I appreciate people trying to educate the firearm owner with these tests but they're missing a crucial part of the equation:

There are wooden studs every 16" or so in the wall, which are missing in both tests. These are going to slow each round down. Who knows exactly how much but they will slow them down. No bullet is going to go in one wall perfectly straight and miss every stud. If the testers in the OP's link would've added studs, I think it would have been a very accurate test.

slo5oh
06-02-2012, 8:02 PM
Dandingo, the insulation in our walls will slow down a bullet too, probably very little, but I've been wrong before.

LBDamned
06-02-2012, 8:46 PM
Call me naive, but

okay, since you mentioned it...

I understand how you come to these conclusions with only your imagination as your experience, but real world data seems to lead to a different conclusion. First off, your house is much more likely to be entered by a thief than a serial killer or assassin.
you don't know my experience, my house or statistical data pertaining to either.

Call me naive, but

The racking sound of the shotgun does two things well; it tells an intruder that someone is aware of his presence and acts as a great barometer to gauge his intent.

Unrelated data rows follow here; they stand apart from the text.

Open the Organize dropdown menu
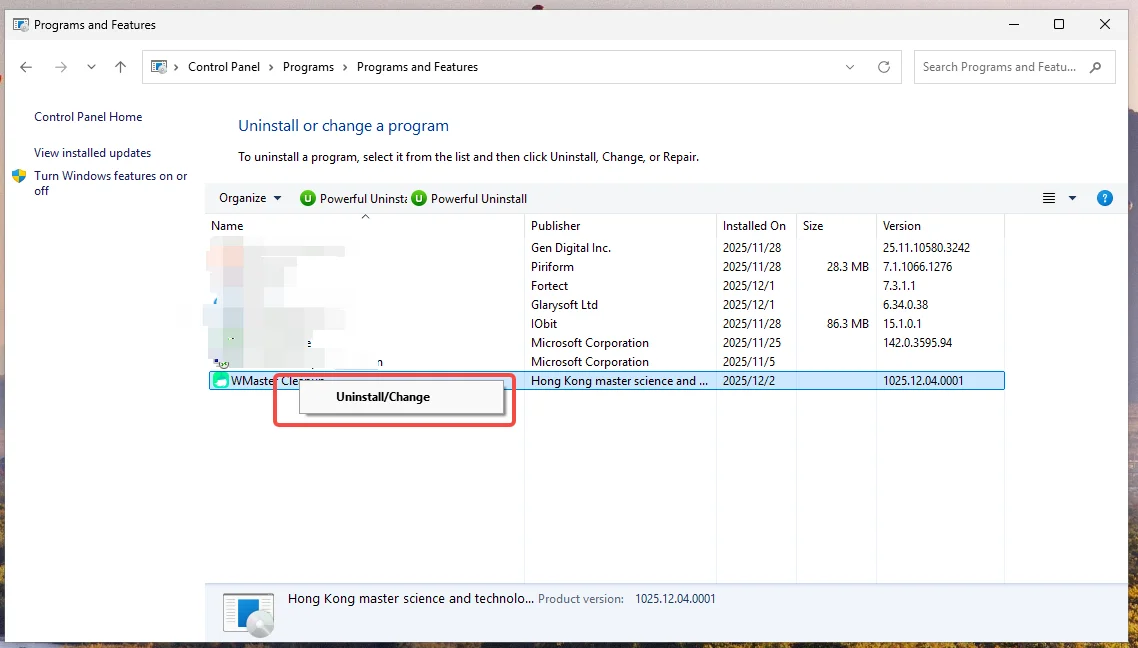 pyautogui.click(x=248, y=198)
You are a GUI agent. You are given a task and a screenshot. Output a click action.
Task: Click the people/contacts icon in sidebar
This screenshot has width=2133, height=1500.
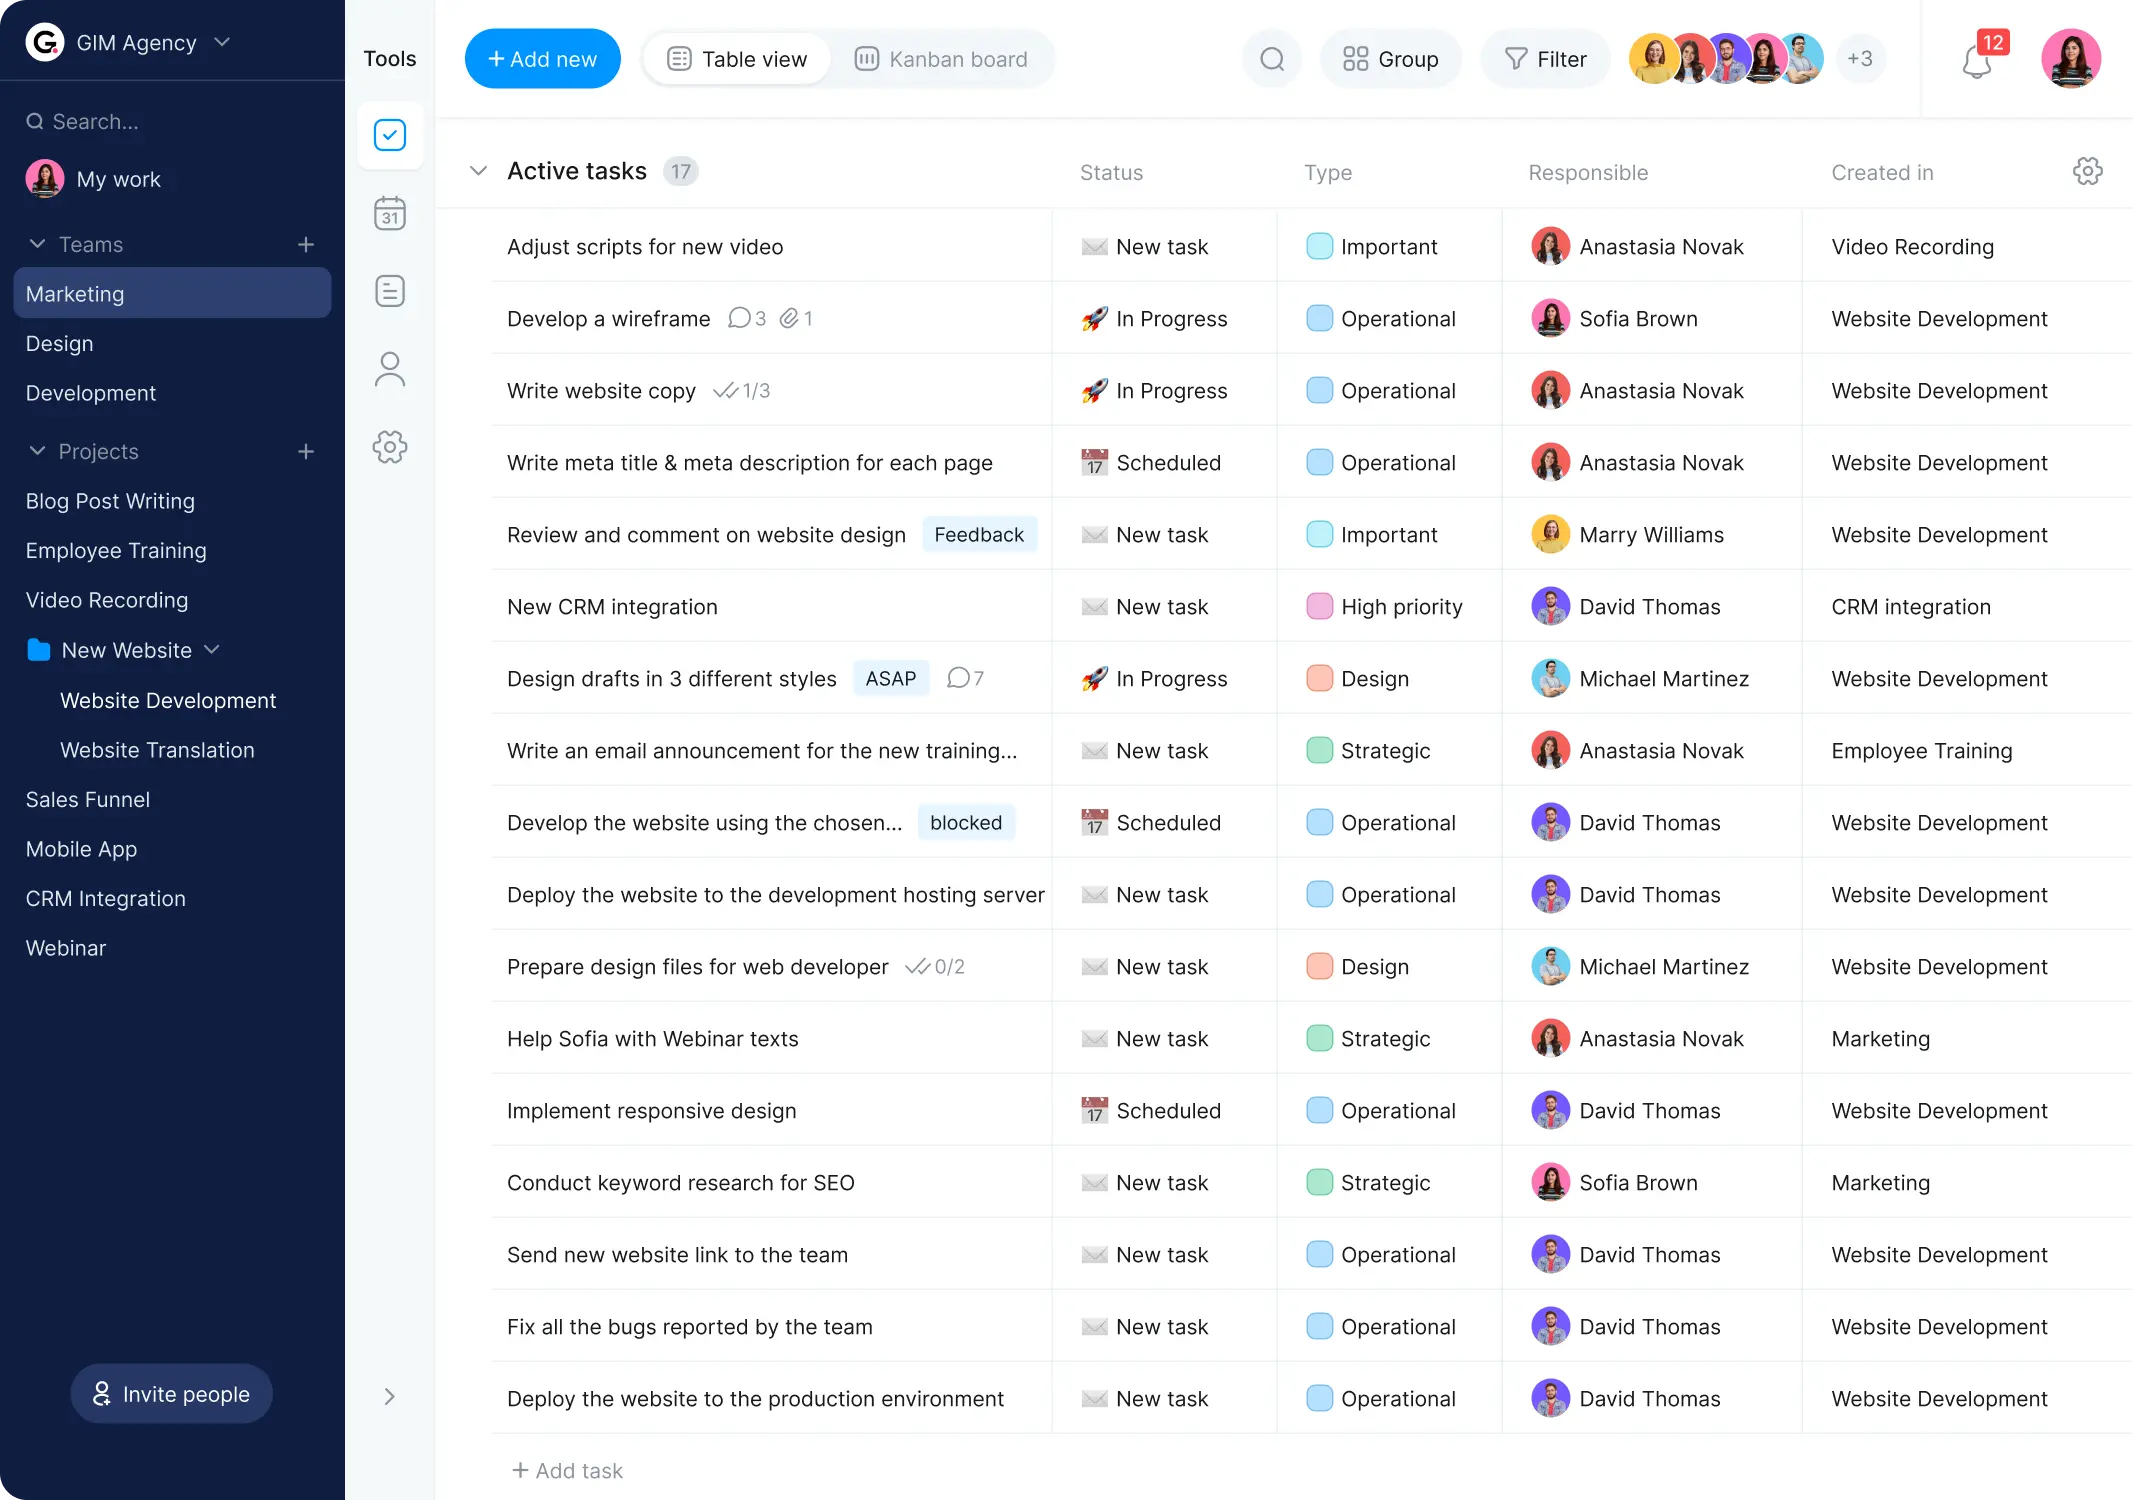click(x=390, y=369)
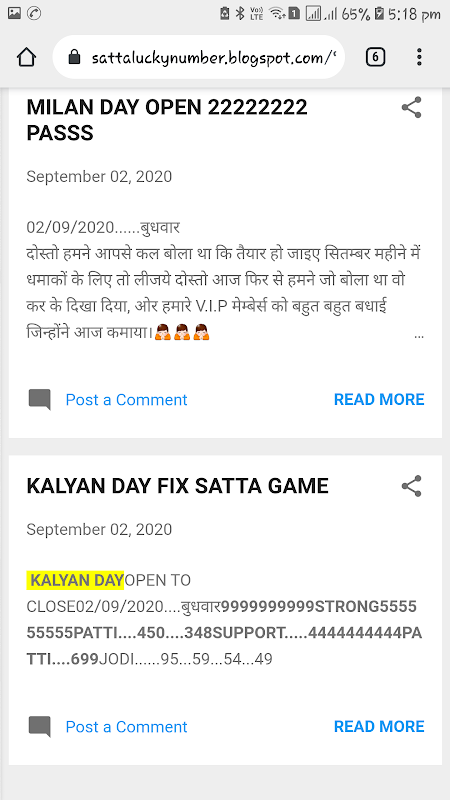Tap the ellipsis ending the Milan Day excerpt

click(419, 336)
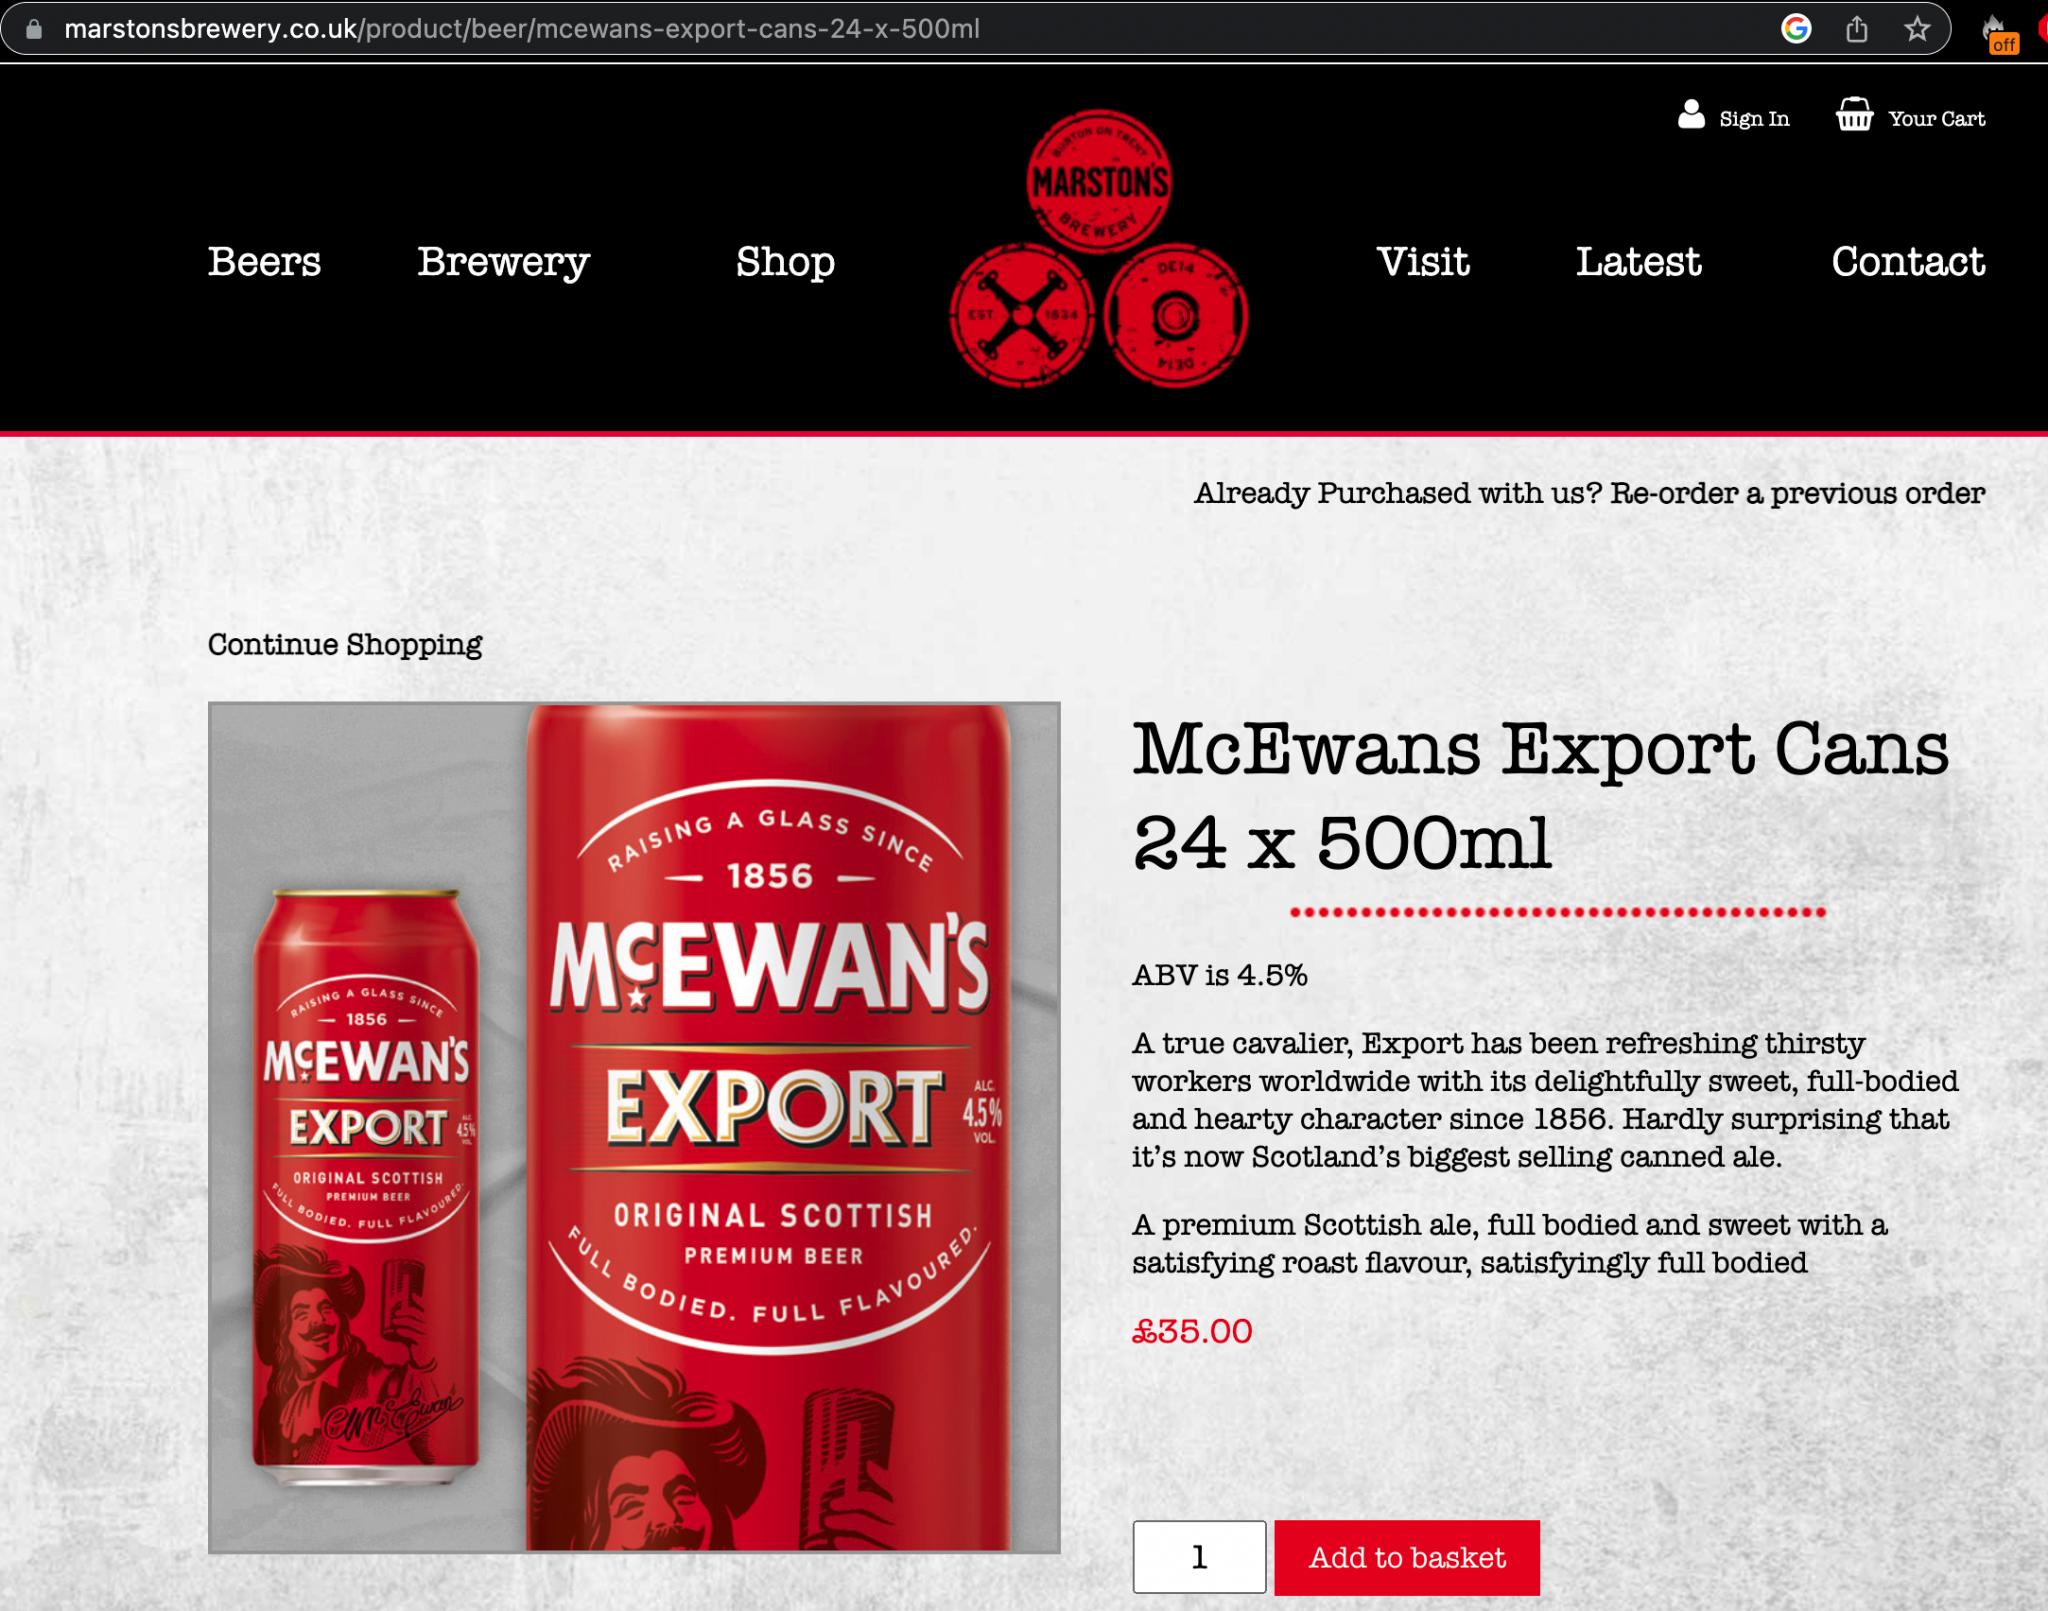Click the browser extension icon marked off

tap(1999, 32)
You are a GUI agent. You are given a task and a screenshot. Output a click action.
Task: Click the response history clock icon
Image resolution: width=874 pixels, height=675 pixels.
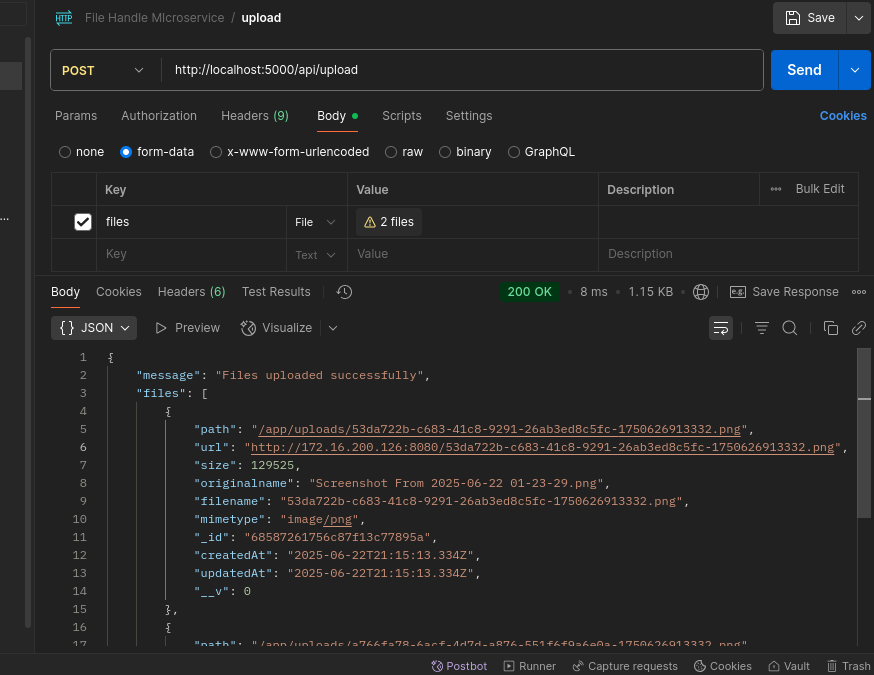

can get you killed if you rely on movie prop sounds to scare an intruder... if I chamber a round, it is with intent to defend my life and the life of loved ones, not scare someone away (as in movies)...

The logic behind one round of birdshot is simple, I have two children under the age of three in my home. If I am forced to take a shot in my home, I may not have the luxury of carefully aligning my backdrop like I will on my follow up shots.


how is this relevant to me and why are you adding it to your rhetoric when quoting my post? I don't care what rounds you use (I never mentioned what shot shells I have)... and your kids under three aren't relevant to my situation.

I'll defend myself and loved ones the way I see fit. And frankly that doesn't include the foolish thought that the sound of my shotgun is going to send an intruder running away... if you live in that fantasy world, that's fine. But don't quote my post and try to lecture me - especially with foolishness.

Bluesami
06-02-2012, 8:55 PM
Why are people so critical of this questions.
Seems like a logical question..

Sent from my DROID BIONIC

Jax Smirking Revenge
06-02-2012, 10:49 PM
Clearly I touched a nerve. I never stated that a racking sound would or should scare away anyone, I cited the two reasons for it, neither were to create fear. I also cited my situation as to my reasoning behind my actions. I highly recommend actually reading posts before flaming the posters on what was said. If you do live in the abandoned mental institution on monster island, my situation does not apply to you. But, seriously LBDamned, take a breath and rethink this whole Internet tough guy act.

LBDamned
06-02-2012, 11:22 PM
Clearly I touched a nerve.

Yep. your user name is appropriate... don't target someone (me) by quoting a post and plead for approval. Yes, I consider your continued nuisance a plea for my attention.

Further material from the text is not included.